The Sea of Lost Dreams
When you ask a child what they want to be when they grow up they often say they want to be something that’s exciting or glamorous like a Fireman or the lead guitarist in a band, maybe a ballet dancer or something similar. Whatever they tell you, it’s what they can see themselves becoming…their dream. As a parent is far too easy to say “that’s great you can be whatever you want to be in life” and not believe that for your own life.
We live a life of necessity because the life that we once dreamed of was shelved over circumstances and our children will one day realize that mom or dad didn’t follow their dream and start to question whether or not they can really follow theirs.
That’s exactly what happened to me when I was 23 years old. I was selling funeral services, door to door, but I was constantly listening to Tony Robbins, Zig Ziglar and many other motivational and inspirational speakers. One day I realized that is who I wanted to be, an inspirational speaker… a person who, with words, could help people get through their next challenge or give them hope for days, months or years to come. But I was “only 23” I told myself so who’ll listen to you? And my friends reassured my insecurity. You’re too young echoed through my head and I convinced myself that I would chase my dream after I was a little older and had a little more experience.
Plus I had a family to take care of and one day blended into the next and my dream seemed to gain some distance from becoming a reality. Then I went into insurance sales and soon my son born and now I had even more responsibility to pursue my career and keep my dream shelved. By that time I had gotten into a habit of a career and I was very good at selling so again my dream remained unopened.
As with everything in life, seasons change and my opportunities with the company I was selling insurance for came to an abrupt end. That was an opportunity for me to launch my dream but by that point it had gathered so much dust after being shelved for so long that it was far too easy to overlook. It was almost unrecognizable as a dream; it had become more like a comfortable “someday I’ll do that”.
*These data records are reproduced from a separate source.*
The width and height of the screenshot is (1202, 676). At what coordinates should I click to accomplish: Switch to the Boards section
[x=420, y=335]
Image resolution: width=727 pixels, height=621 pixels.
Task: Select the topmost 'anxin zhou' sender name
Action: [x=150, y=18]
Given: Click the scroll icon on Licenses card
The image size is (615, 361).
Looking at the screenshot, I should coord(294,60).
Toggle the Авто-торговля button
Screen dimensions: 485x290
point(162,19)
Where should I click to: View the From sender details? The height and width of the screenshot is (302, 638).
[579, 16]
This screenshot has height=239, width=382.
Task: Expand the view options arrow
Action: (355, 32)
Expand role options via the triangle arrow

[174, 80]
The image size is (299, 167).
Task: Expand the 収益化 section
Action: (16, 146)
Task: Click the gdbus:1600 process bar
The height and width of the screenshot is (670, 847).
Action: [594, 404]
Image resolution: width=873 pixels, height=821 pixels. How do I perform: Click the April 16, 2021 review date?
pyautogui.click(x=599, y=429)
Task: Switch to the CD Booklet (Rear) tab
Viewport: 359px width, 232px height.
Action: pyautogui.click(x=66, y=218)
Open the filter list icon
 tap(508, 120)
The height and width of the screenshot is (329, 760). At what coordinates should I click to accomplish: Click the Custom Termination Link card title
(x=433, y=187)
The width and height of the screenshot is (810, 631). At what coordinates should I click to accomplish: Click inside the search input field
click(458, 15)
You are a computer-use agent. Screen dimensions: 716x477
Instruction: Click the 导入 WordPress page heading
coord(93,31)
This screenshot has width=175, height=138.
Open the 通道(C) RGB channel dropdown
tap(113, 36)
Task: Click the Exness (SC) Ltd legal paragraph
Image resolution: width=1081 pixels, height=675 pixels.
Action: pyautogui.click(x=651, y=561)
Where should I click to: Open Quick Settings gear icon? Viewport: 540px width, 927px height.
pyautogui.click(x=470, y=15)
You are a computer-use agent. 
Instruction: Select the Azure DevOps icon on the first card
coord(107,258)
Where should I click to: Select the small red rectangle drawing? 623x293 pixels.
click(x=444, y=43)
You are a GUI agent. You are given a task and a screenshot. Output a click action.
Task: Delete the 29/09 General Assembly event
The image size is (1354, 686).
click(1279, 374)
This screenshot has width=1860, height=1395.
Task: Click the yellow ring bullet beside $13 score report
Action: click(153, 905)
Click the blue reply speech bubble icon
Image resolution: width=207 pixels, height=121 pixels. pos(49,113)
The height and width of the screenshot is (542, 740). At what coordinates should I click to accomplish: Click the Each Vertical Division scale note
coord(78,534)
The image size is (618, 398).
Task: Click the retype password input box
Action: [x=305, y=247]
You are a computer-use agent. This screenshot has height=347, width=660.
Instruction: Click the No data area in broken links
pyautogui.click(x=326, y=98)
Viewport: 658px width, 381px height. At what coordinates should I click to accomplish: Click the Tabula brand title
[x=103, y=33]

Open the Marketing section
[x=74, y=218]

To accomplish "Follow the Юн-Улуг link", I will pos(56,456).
I’ve stuck with selling insurance for eighteen years of which the last eight of them my passion for doing it was long gone and I watched my business dwindle to near non-existence and then asked myself why. At the beginning of this year I took my dream off the shelf, dusted it off and gave it a long, hard look. It occurred to me that this wasn’t just my dream; it was also the example to my children that dreams do matter. I’ve watched my eighteen year old daughter struggling with her dream of being a recorded musician; what became clear to me could only be divine wisdom; her struggles were from me giving excuses why I never accomplished my dream; the destiny I knew was mine. Oh, I could and often did talk to her about why she had no excuse while at the same time gave plenty of my own…I guess it was easy after having done it for so long.
My children have dreams too and they are watching me to see if what I said about their dreams was really true in what I DO to fulfill my dream. I made a firm decision to make my dream a reality and I believe that was God’s intention for my life all along. I don’t regret the path that my life has taken; I only regret that it has taken this long to listen to God’s nudging on my life to fulfill the plan He had for me all along.
God has a purpose for each one of us. That’s why we each have certain gifts and talents; while others may possess those talents too, ours has uniqueness to them. God gave us those talents and I believe that He gives us the desires in our hearts to use those talents for a purpose. We may not always understand right away but as we explore the dreams that He’s given us over time His plan will become clear and we will be well on the way to fulfilling our dreams and passing the benefits of accomplishing those dreams to our children so that they can know without a doubt that dreams really can come true.